AKA

AKA: A Genealogy of the Saddle

Artist publication for Beyond Words – Book Works/Freedom Festival, Hull

Watch out for the bump lads! The quintette bicycle pumps along the flat low lying road. Richard is hard on them, wrapped inside their slipstream. He is cosy in his labour. They are travelling dangerously fast. A local cycle club pulls over, wondering at how this huge machine with its team of five furiously whirling men might negotiate the approaching rise.

I arrive at the end of the race. My arrival marks the beginning of another journey. I have not ridden a bicycle for a decade, so I do not race. Taking it easy, as I was instructed, does not however come easily. I must learn how to ride a bicycle once more, although it is said that one does not forget. Certain physical memories are like riding a bicycle.

I am looking for a body of evidence. Within this body we receive names. Names will locate the clues. Clues thread their way across the city. Names, clues, and cities; these are the means by which this invisible moment of a noun opens the body.

Within the limbs of this body, which cannot yet be opened, there is an ache.

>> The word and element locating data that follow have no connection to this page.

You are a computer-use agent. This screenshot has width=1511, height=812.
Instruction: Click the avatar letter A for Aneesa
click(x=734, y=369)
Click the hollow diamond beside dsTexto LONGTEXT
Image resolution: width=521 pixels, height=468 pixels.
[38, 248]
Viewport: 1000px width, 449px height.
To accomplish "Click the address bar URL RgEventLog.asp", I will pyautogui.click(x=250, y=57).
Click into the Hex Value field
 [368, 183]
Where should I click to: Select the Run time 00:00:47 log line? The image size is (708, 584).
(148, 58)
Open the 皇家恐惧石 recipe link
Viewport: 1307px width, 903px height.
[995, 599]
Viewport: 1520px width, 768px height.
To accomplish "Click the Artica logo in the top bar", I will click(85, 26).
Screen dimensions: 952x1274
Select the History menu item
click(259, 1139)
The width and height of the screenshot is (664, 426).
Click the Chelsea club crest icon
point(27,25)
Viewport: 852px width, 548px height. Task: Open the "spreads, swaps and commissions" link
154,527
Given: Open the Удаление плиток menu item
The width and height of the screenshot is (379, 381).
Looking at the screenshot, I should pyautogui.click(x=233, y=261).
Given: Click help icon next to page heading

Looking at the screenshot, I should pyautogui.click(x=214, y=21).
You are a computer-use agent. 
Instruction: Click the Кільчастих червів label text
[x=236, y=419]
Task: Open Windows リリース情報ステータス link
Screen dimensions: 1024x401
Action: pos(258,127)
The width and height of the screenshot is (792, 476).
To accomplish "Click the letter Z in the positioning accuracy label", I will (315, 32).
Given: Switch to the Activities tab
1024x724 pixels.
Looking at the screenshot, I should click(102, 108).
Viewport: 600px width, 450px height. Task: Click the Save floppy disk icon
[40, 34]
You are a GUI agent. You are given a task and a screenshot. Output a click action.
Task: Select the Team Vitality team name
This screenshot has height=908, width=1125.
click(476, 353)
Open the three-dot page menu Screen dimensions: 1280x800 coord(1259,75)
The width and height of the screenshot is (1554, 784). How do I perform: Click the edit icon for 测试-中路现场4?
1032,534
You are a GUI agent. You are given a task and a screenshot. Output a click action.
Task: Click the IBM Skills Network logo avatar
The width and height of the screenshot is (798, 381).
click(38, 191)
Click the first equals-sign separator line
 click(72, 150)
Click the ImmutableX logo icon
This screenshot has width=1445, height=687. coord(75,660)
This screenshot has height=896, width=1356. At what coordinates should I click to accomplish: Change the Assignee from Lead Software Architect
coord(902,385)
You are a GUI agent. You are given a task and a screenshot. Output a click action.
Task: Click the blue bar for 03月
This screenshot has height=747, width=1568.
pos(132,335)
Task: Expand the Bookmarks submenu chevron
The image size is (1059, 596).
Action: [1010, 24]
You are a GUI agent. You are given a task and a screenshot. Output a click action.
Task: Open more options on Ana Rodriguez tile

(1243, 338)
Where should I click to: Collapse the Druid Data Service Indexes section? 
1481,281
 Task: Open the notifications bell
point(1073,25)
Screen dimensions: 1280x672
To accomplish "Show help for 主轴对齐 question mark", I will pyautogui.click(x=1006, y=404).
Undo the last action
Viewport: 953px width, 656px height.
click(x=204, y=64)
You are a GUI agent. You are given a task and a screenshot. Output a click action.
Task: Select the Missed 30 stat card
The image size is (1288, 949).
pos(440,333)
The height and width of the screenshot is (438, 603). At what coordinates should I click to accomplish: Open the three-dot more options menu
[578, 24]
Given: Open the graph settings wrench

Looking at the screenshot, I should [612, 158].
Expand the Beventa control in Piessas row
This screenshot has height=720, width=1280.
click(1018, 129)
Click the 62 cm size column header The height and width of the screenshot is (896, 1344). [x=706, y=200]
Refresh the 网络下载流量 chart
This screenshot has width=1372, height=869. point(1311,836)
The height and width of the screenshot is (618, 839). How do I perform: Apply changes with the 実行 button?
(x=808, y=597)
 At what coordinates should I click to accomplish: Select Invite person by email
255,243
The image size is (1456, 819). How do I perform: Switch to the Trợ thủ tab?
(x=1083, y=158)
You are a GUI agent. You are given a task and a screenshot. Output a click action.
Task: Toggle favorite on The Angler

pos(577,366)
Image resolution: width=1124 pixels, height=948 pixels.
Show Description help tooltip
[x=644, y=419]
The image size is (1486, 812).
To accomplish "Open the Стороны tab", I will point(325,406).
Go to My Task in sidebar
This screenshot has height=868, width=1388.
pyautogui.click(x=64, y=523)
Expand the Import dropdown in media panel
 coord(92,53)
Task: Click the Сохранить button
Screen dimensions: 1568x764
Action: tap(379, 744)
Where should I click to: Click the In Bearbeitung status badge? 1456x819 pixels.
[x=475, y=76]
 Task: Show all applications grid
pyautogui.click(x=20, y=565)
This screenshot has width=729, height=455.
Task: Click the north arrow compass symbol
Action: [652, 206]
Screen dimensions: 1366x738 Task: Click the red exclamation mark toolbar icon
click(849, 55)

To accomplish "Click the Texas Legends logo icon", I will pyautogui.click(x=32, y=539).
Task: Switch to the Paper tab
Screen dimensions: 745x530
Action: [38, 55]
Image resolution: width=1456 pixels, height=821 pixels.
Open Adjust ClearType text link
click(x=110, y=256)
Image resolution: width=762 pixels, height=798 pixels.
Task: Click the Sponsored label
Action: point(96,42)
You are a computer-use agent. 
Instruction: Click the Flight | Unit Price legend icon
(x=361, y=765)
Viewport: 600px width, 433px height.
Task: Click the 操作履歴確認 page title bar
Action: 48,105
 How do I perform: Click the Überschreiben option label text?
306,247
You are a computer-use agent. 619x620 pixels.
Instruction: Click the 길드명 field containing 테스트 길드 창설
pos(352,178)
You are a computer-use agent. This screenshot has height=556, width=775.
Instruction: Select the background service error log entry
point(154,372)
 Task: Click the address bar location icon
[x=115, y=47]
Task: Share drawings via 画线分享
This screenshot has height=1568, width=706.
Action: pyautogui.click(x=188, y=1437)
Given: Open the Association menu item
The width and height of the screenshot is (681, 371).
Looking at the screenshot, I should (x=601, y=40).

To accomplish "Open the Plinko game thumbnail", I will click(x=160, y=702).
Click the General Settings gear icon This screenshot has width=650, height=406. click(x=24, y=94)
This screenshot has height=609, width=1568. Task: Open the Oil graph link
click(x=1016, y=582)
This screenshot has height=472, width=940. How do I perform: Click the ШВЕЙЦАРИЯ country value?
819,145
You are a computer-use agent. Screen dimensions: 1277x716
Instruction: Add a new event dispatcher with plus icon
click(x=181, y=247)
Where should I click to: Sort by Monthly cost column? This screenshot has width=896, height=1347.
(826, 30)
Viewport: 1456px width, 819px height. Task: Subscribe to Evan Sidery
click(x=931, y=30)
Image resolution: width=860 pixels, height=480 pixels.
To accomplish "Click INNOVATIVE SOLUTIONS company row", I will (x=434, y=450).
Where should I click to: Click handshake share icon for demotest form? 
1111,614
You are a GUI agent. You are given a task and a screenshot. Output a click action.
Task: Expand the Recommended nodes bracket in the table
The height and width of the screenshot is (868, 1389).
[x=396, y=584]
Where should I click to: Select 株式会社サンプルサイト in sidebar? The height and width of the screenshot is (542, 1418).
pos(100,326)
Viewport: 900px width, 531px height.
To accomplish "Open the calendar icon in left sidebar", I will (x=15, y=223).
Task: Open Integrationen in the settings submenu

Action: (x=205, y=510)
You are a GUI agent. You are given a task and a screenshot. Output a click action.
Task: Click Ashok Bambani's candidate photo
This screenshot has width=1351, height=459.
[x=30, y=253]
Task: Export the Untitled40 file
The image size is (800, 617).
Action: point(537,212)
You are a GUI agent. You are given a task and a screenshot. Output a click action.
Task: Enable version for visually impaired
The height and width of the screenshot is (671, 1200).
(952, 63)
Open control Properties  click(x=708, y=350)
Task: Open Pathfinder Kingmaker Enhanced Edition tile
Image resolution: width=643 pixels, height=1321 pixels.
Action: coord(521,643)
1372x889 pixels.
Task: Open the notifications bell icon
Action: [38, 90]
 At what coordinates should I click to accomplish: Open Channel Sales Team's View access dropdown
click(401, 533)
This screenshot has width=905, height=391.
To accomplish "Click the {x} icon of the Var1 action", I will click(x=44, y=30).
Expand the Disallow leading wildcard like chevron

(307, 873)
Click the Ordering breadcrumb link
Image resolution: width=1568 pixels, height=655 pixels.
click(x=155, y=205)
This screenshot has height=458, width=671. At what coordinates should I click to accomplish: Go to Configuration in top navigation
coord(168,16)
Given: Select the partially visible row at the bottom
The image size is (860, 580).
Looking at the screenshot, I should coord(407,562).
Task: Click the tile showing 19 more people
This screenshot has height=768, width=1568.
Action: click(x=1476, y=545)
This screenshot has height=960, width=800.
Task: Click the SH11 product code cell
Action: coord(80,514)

 The memories are locked down, closed up, they are folded away, and thus they are invisible. The ache of invisible memory inside the ache of an invisible limb: This might be a definition of a city.

A ceaseless wandering in an impenetrable mask; we dredge for a story, and sometimes ancestors are pieced together, pulled from obscurity so as to rise again, a living memory. I find repeated catastrophe in the stories. There are terrible endings which are never so terrible as to crush a story into extinction. The story continues and yet it cannot be heard. Catastrophe and celebration, trauma and blessing; rolling beneath the wheels of this race I find our urgent spiralling is an excellent mode of staying still.